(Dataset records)
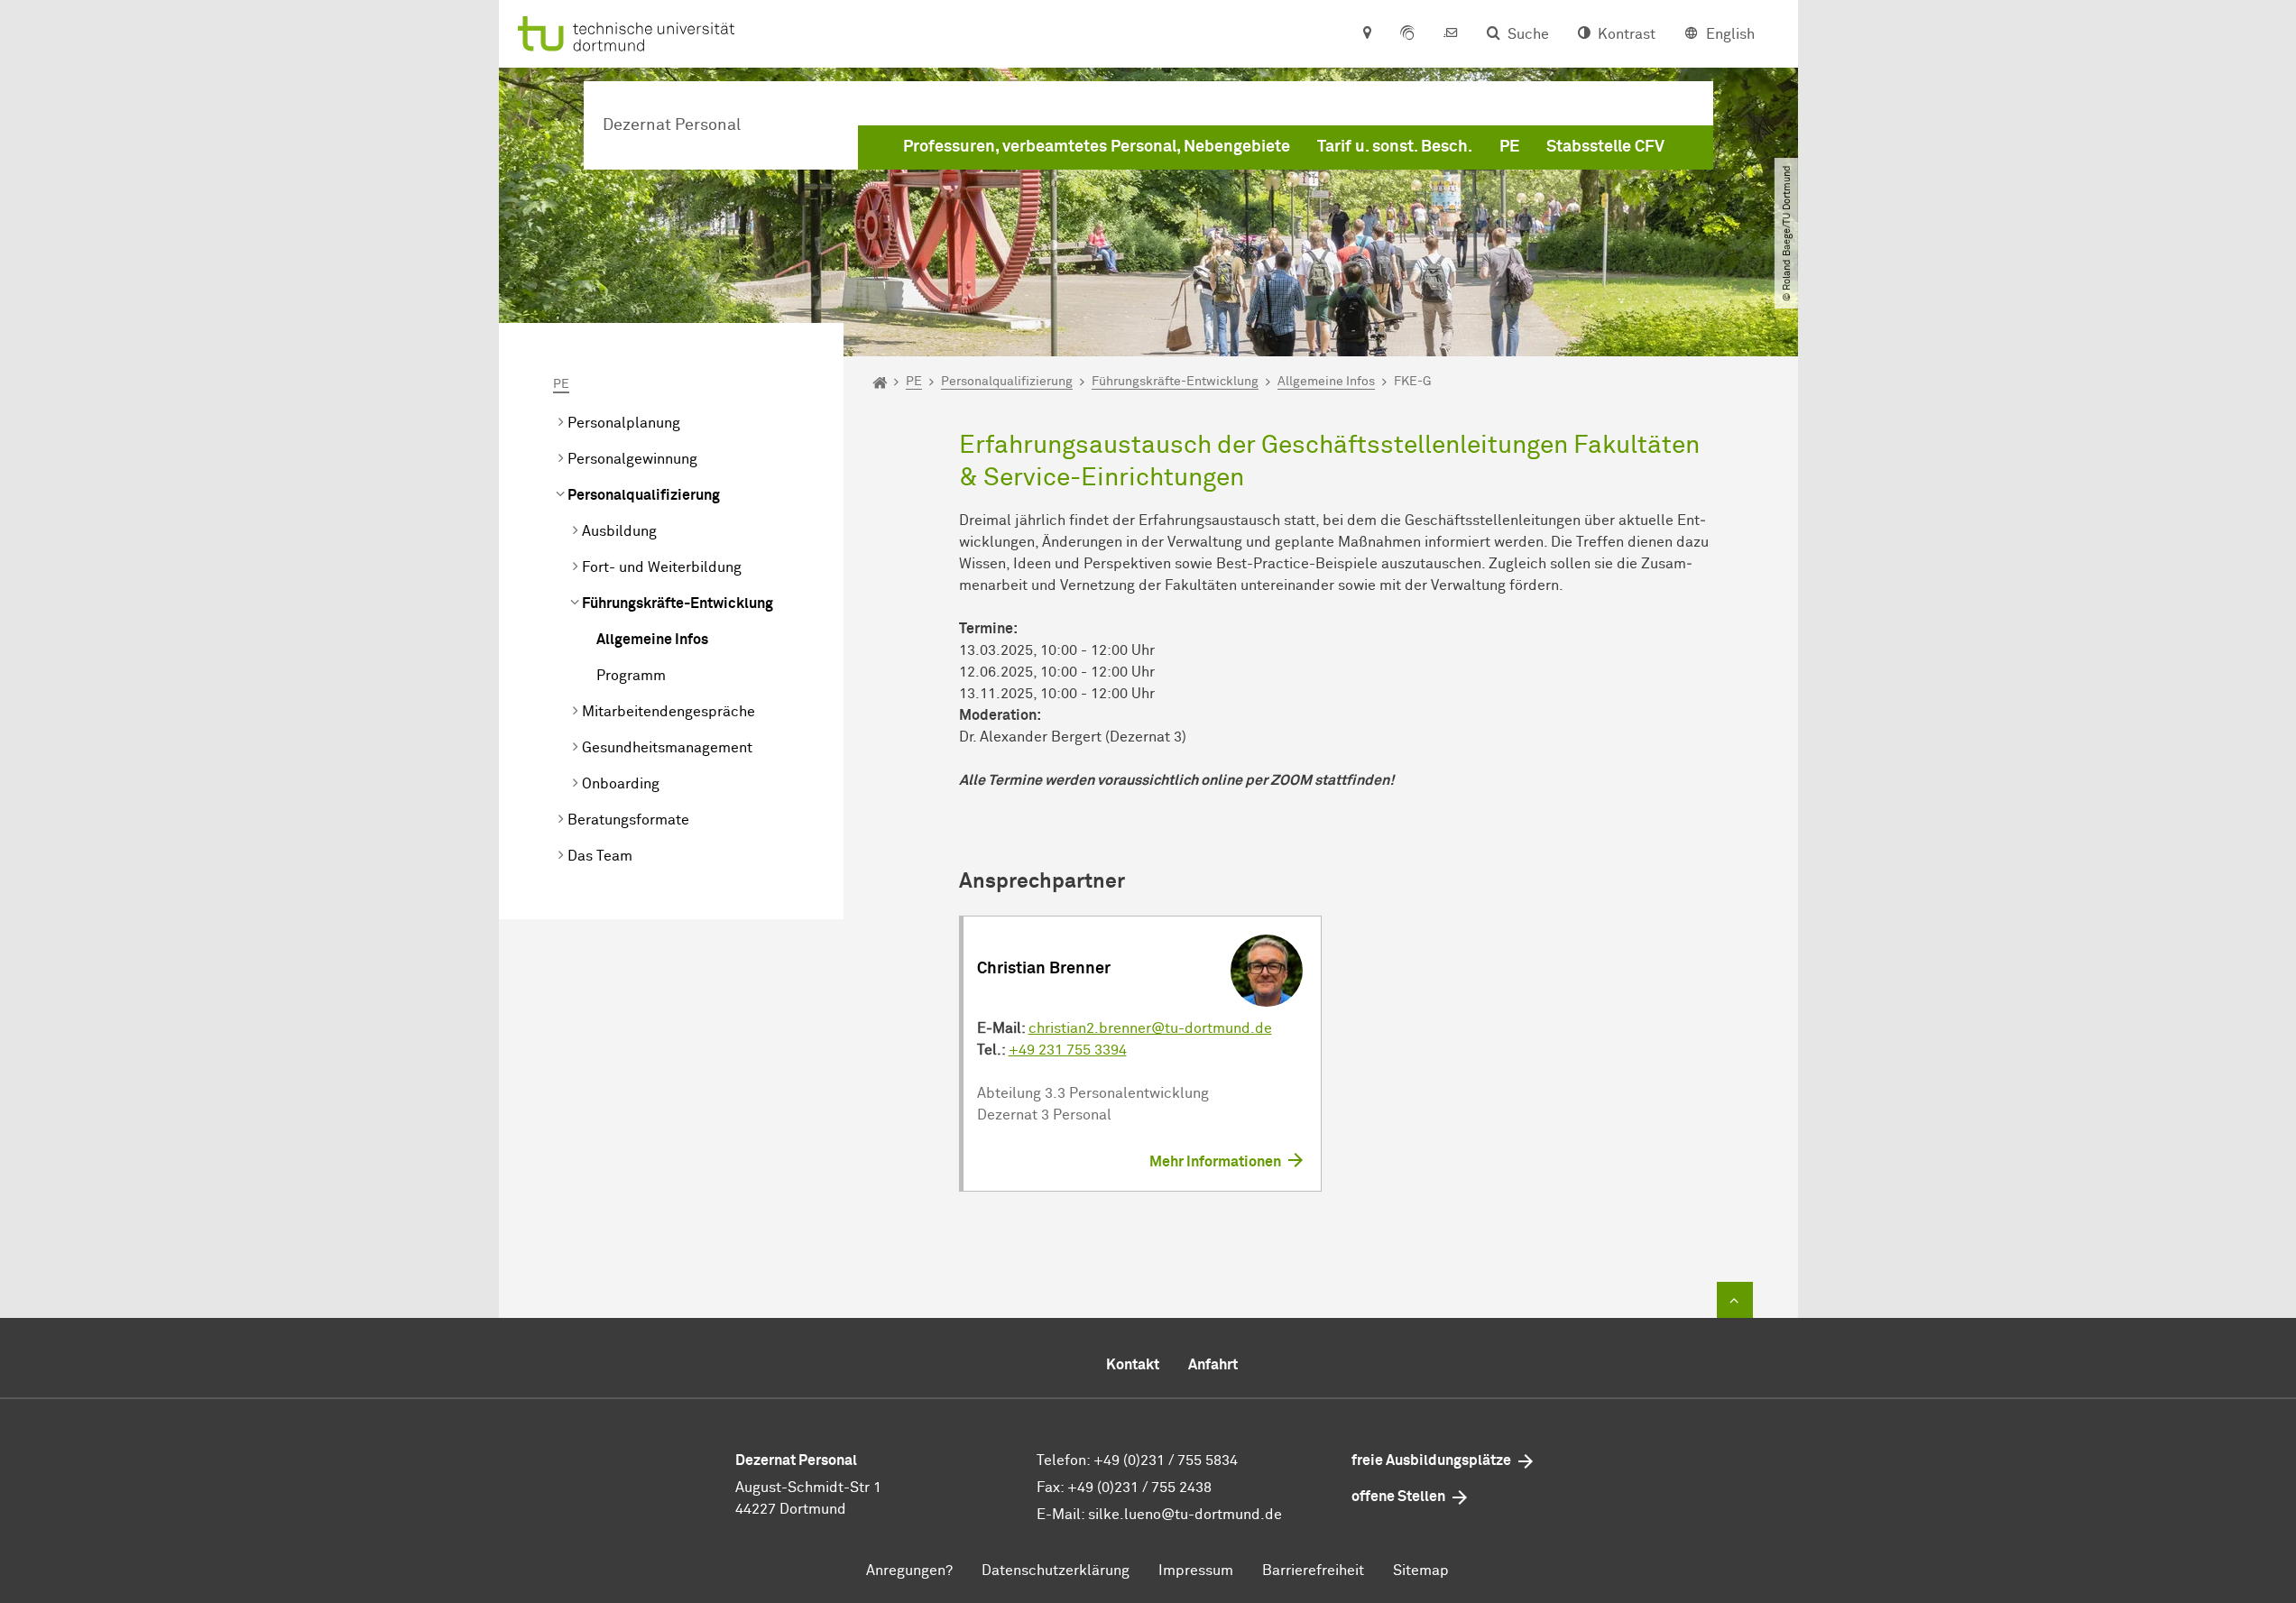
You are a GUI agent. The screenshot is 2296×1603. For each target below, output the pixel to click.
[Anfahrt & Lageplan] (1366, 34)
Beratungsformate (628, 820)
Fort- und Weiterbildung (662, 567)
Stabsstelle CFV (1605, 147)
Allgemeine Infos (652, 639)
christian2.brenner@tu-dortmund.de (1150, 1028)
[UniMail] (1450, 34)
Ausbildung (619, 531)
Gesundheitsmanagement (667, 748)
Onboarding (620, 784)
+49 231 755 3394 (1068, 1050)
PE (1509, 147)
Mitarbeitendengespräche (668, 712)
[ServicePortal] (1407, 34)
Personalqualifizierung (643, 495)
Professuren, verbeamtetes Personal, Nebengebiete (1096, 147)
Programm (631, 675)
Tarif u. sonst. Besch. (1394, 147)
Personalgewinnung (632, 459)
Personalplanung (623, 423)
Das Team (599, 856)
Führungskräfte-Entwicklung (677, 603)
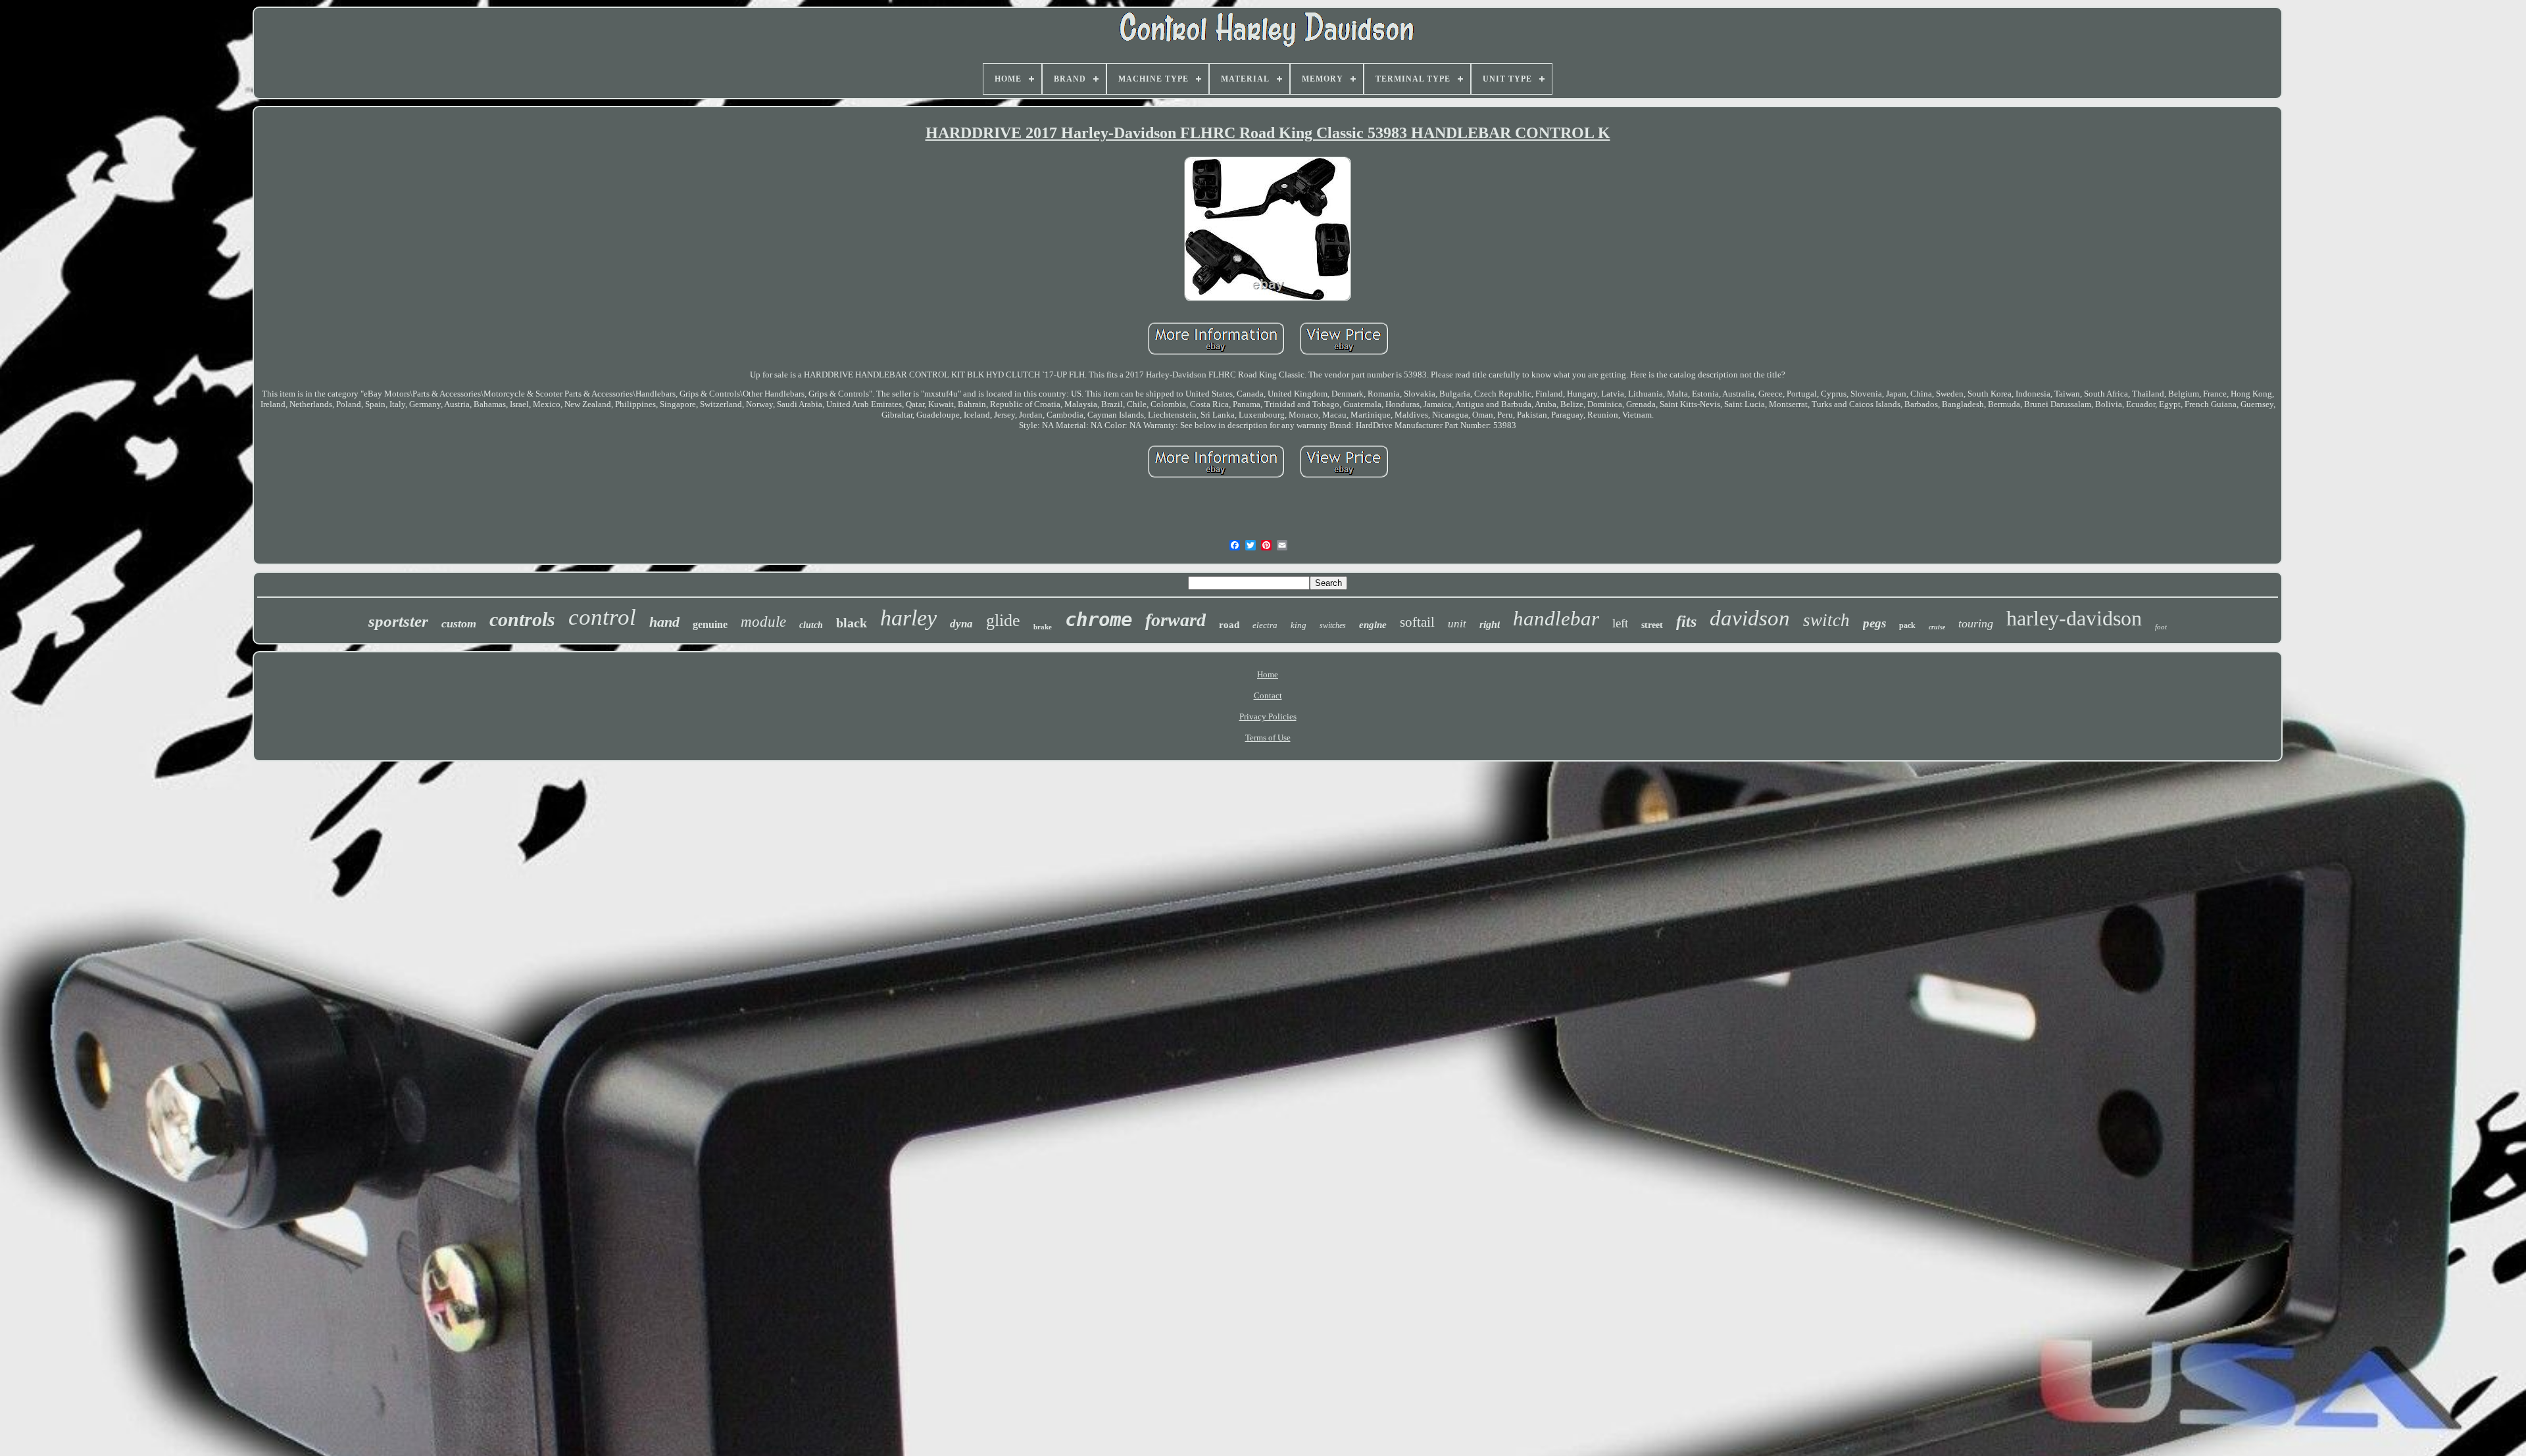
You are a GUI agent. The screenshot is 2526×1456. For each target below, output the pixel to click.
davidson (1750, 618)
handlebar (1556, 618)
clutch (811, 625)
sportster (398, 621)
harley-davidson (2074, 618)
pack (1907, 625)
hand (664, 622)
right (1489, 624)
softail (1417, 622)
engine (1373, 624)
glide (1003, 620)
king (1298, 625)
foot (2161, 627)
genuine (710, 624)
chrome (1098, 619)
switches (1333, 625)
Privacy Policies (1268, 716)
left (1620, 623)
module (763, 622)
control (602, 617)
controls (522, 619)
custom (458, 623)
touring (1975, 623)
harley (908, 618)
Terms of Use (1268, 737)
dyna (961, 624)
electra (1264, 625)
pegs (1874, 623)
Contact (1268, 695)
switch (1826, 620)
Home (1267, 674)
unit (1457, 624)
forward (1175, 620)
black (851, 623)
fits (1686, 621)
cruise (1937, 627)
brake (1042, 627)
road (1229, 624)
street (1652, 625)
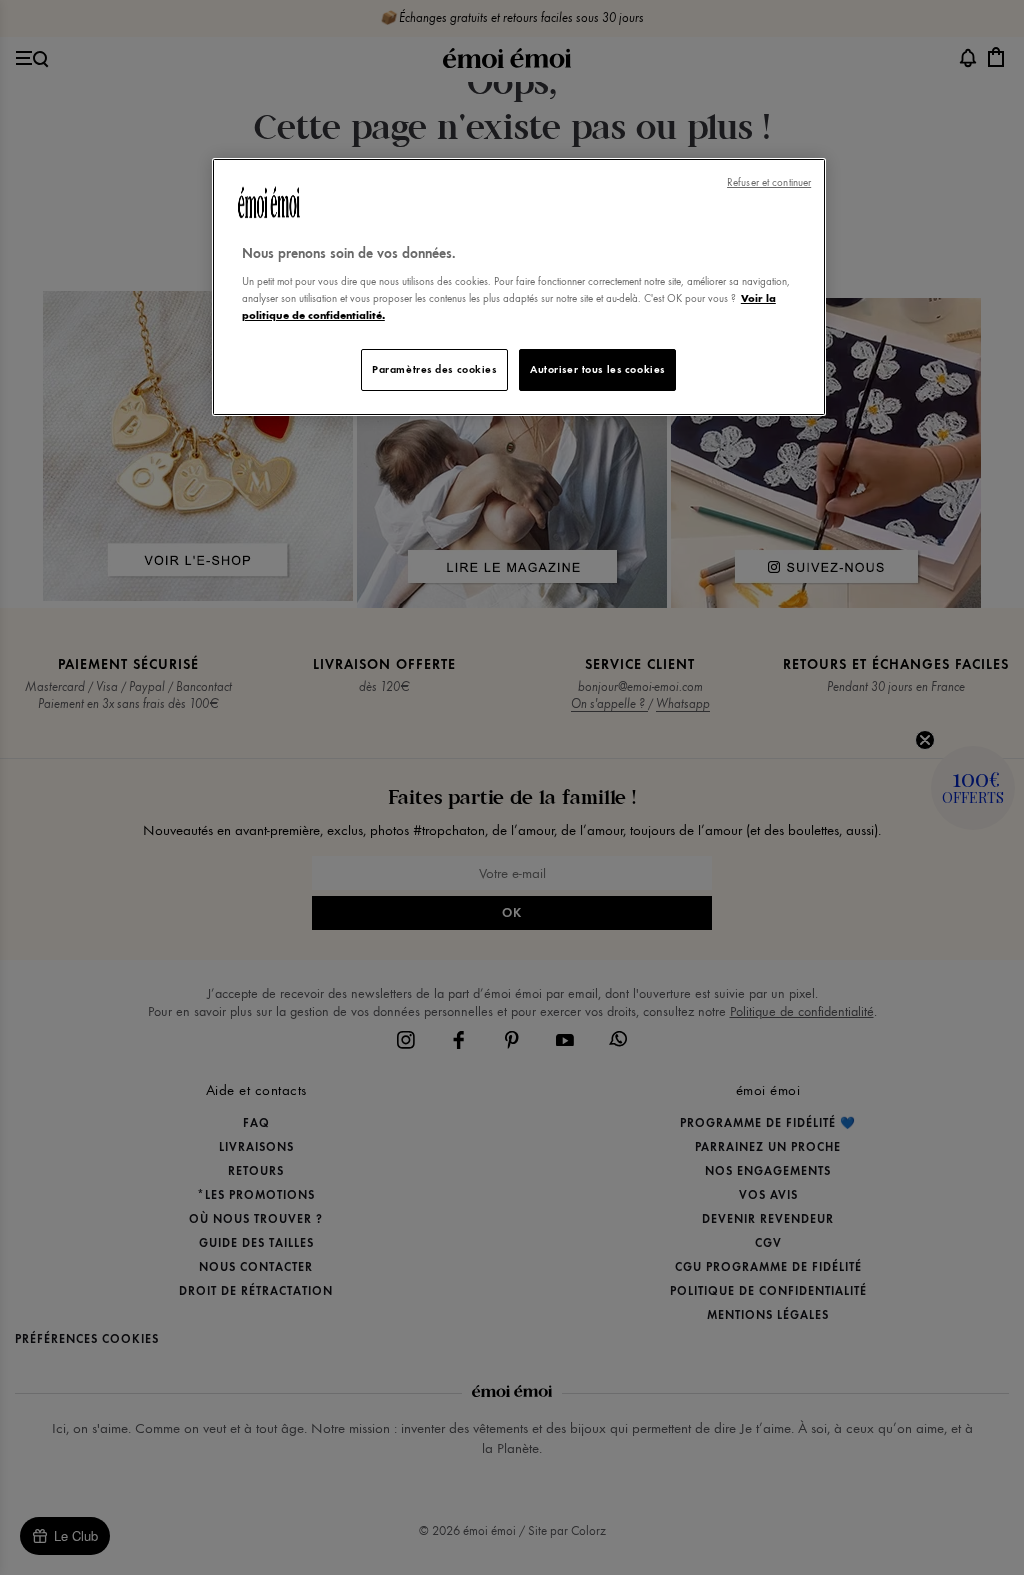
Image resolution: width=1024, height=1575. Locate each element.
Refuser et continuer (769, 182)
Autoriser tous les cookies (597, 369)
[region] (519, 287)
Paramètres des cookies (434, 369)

## Exercise brief
Print again, word for word, every line from the line with "touring (1975, 623)" to the final line of the records, inclusive; skip the pictures.

## Written answer
touring (1975, 623)
harley (908, 618)
Terms of Use (1268, 737)
dyna (961, 624)
electra (1264, 625)
pegs (1874, 623)
Contact (1268, 695)
switch (1826, 620)
Home (1267, 674)
unit (1457, 624)
forward (1175, 620)
black (851, 623)
fits (1686, 621)
cruise (1937, 627)
brake (1042, 627)
road (1229, 624)
street (1652, 625)
Image resolution: width=1024, height=1575. Locate each element.
Refuser et continuer (769, 182)
Autoriser tous les cookies (597, 369)
[region] (519, 287)
Paramètres des cookies (434, 369)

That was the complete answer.